With two trophies collected and celebrations concluded, Juventus have begun their work on the transfer market. So many names have already been linked to the Turin giants, and while many expect them to buy stars to satisfy their coach and ensure progression on the field, certain players also are being linked with a move away.
It perhaps came as no surprise to many that when Tite announced his 23-man Brazil squad for the World Cup, Alex Sandro wasn't on the list. The full-back's performances have been far from perfect this season, and he has struggled to replicate the monstrous form he exhibited the season before, when Juve reached the Champions League final.
The player proved particularly woeful at the start of the season, and even Massimiliano Allegri admitted his disappointment. It was thought that Alex Sandro, unhappy with having not been sold over the summer, was expressing his discontent on the pitch via lethargic and nonchalant performances. However, CEO Giuseppe Marotta reminded those asking the questions that whoever asks to leave the club will be allowed to leave with their blessing. Juventus do not wish to keep anyone who doesn't want to stay, fearing the impact that would have over the harmony inside the dressing room.
"In the case of Alex Sandro, he was in full agreement with the idea of remaining with us. His performances are down to his own personal issues that we won't go into here," Marotta explained.
Fast-forward to February and Alex Sandro had improved, producing a man-of-the-match performance against Torino. La Gazzetta dello Sport and other media outlets in Italy were quick to note the positive effect Allegri has had on his player, encouraging him to display his real abilities on the pitch in a private conversation between the two.
According to la Gazzetta, Allegri reminded the Brazilian that he could give Juventus so much more: "Think solely of training seriously and remaining calm and you will soon return to your normal levels."
It was interesting, then, that Brazilian journalist Claudia Garcia should come out and insist to Rai Sport that Sandro would consider renewing his contract only if Allegri leaves: "They have certainly not enjoyed an idyllic relationship in the last few years."
Allegri hasn't always enjoyed perfect relationships with his players, and many have sought to move on during his time at Milan and Juve, but the tactician believes in Alex Sandro, so much so that he tried to change his role in order to allow him more freedom to express his abilities.
Pushed further up the pitch in a more attacking role, Allegri experimented with Alex Sandro's positioning in hopes of provoking better performances. For his part, Alex Sandro tried to master what was required of him in these new roles, but in the end, he succumbed to tactical confusion. It takes time to learn how to operate and what to prioritise when moved to another position, but in Allegri he has a fan, even if the feeling might not be mutual.

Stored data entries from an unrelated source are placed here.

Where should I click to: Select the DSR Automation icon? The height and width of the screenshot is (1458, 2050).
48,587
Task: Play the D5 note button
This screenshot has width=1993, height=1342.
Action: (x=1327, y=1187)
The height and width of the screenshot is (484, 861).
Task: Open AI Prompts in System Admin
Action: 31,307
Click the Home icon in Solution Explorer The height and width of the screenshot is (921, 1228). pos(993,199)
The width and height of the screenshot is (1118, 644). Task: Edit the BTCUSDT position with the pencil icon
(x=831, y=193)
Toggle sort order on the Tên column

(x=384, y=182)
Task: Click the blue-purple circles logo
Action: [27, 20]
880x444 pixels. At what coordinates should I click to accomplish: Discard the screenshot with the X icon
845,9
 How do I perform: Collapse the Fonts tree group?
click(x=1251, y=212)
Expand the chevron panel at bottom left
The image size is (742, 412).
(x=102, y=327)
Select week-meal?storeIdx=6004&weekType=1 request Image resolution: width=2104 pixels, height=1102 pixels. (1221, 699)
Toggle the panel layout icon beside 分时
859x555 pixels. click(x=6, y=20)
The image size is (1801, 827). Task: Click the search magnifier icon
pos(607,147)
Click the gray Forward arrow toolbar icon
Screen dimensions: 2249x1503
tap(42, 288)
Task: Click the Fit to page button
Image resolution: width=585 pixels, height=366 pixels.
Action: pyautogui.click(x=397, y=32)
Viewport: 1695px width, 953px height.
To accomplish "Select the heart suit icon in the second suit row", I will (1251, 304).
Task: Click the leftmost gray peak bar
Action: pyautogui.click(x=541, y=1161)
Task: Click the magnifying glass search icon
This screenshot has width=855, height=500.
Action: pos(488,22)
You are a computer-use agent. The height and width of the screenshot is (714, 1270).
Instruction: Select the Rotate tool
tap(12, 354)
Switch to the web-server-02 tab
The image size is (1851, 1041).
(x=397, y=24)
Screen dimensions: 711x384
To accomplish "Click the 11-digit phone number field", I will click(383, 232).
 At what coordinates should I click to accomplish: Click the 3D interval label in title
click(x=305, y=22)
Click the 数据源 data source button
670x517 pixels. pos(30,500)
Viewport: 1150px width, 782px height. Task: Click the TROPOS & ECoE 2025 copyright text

Perhaps a fresh start is what the player hopes for, especially considering the disappointment at not being called up by Brazil for the World Cup. It was assumed by experts that Tite was looking to include players who offered an alternative to his starters, and since Marcelo is more effective going forward than defending, much like Alex Sandro, the alternative needed to be a more cautious player, and thus Filipe Luis was chosen.
It remains to be seen just how unhappy Alex Sandro really is at Juventus and with Allegri. He's certainly not short of suitors, especially in the Premier League. Young, technical and fond of a quiet life, Alex Sandro wants to succeed, but before he makes any big decisions, he should remind himself what he will give up if he leaves Juventus.
One need only look at how much success the likes of Leonardo Bonucci, Paul Pogba and Alvaro Morata have found since departing. The first two have found themselves at clubs that still need a few more years before they taste the type of success Juve are currently enjoying domestically and in Europe. More importantly, the Old Lady offers players the type of support they will struggle to find elsewhere, and that is perhaps the reason why Morata dreams of a return.
With or without Alex Sandro, Juve will succeed. But can he succeed without (or indeed with) Juve?